### QUESTIONS ON THE MATERIAL
1) In the sleep and dehydration text, rewrite the stretch from "No matter how" through "made the difference.", changing "aspirin" to "ibuprofen".
2) According to the sleep and dehydration text, what hormone does the body produce during sleep to help it retain water?
EXCERPTED TEXT Start Marker
If you’re thirsty, drinking water is a good way to rehydrate. Unfortunately, it’s not possible all the time. The problemmay be that you don’t sense that you’re thirsty or realize your dehydrated. Another potential is that the thirst occurs when you sleep. In fact, dehydration may actually cause you to head to the bed, since it can leave you feeling tired and exhausted.
You may feel exhausted if you’re dehydrated, but still can’t sleep.
No matter how tired from dehydration that you get, it has other symptoms that won’t allow you to sleep. For instance, you may feel extremely fatigued, but the headache, dry nasal passages and mouth and muscle cramps or discomfort dehydration causes makes it difficult to fall asleep. Maybe you take an aspirin with a tall glass of water and think the aspirin did the trick. It was probably the water that washed it down that made the difference.
But wait! Don’t drink a ton of water right before you go to bed.
Drinking too much water too late at night can cause you to wake up to make a bathroom trip. Some people suffer from nocturia, which simply is repeated bathroom trips that interrupt sleep. It even becomes worse if you have difficulty falling back to sleep after the trip to the bathroom. To confuse everyone, even scientists, is a large study of 20,000 people that suggest that people who slept six hours or less tended to have higher rates of dehydration than people who slept eight hours. That means that drinking more water at bedtime could contribute to sleeping less and getting even more dehydrated.
What’s the potential answer.
Scientists believe that the dehydration occurs because of fluid lost through the skin and respiration, especially if the person breathes through the mouth. This is insensible water loss. The body’s natural systems can balance the level of hydration. During sleep, it produces a hormone called vasopressin, that increases the ability for the body to enhance water retention. It’s near the end of the circadian rhythm cycle and if sleep is cut short or interrupted that process is incomplete and contributes to dehydration.
- Get adequate sleep to prevent dehydration and for your overall good health. Make sleep a priority by scheduling it and sticking with the schedule. Turn off electrical devices like computers and sleep in a dark room.
- Make sure you hydrate throughout the day by sipping water regularly or carrying a water bottle with you and tracking your consumption. Avoid sugary, caffeinated and alcoholic drinks. Eat food with a high moisture content.
- Keep your bedroom cool and comfortable. If it’s so warm you sweat, you won’t sleep as well and be more likely to become dehydrated. Have lighter loose clothing and breathable bedding to prevent getting too warm.
- Limit your consumption of fluid an hour or two before you go to bed and go to the bathroom right before you retire. It can help to elevate your legs a couple of hours before bedtime, so the body can reabsorb the water and eliminate it that would otherwise occur when you sleep.
EXCERPTED TEXT End Marker
EXCERPTED RECORDS Start Marker
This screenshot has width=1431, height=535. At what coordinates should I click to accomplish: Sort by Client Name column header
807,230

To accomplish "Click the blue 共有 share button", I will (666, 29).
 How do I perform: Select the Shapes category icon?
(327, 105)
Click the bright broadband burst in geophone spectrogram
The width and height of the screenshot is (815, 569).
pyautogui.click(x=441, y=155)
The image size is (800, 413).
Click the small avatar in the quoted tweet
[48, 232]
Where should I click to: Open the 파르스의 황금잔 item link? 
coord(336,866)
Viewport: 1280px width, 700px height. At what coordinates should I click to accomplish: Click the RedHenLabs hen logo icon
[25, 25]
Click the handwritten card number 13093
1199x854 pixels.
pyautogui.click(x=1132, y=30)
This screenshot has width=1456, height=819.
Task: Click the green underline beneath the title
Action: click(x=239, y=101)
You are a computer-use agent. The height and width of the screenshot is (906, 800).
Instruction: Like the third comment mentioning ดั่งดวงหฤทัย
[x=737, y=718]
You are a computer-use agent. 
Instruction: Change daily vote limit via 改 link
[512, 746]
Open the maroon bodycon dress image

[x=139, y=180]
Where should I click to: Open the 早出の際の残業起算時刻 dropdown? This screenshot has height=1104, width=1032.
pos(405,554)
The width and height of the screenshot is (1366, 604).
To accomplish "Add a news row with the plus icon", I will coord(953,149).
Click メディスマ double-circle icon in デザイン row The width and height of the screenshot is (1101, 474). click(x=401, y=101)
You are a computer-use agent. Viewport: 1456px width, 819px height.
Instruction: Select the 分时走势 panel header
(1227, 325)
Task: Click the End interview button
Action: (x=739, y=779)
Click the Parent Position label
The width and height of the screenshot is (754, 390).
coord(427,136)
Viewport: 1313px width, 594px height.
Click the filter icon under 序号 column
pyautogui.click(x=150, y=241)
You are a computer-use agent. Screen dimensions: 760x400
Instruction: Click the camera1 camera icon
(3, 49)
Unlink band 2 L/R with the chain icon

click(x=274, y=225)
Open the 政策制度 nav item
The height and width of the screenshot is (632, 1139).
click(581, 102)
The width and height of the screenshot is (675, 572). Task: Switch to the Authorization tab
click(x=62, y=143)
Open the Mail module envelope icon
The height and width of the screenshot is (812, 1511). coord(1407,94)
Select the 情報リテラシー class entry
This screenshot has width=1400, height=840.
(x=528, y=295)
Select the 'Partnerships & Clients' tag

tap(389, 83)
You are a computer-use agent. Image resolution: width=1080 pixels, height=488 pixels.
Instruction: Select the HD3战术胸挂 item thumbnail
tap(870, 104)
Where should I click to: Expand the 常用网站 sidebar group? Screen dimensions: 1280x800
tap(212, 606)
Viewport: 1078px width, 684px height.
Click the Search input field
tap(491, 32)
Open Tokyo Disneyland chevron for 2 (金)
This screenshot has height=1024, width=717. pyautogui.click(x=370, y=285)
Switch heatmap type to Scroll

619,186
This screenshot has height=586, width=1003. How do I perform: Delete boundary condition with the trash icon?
EXCERPTED RECORDS End Marker
### EXPECTED RESPONSES
1)
No matter how tired from dehydration that you get, it has other symptoms that won’t allow you to sleep. For instance, you may feel extremely fatigued, but the headache, dry nasal passages and mouth and muscle cramps or discomfort dehydration causes makes it difficult to fall asleep. Maybe you take an ibuprofen with a tall glass of water and think the ibuprofen did the trick. It was probably the water that washed it down that made the difference.

2) Vasopressin.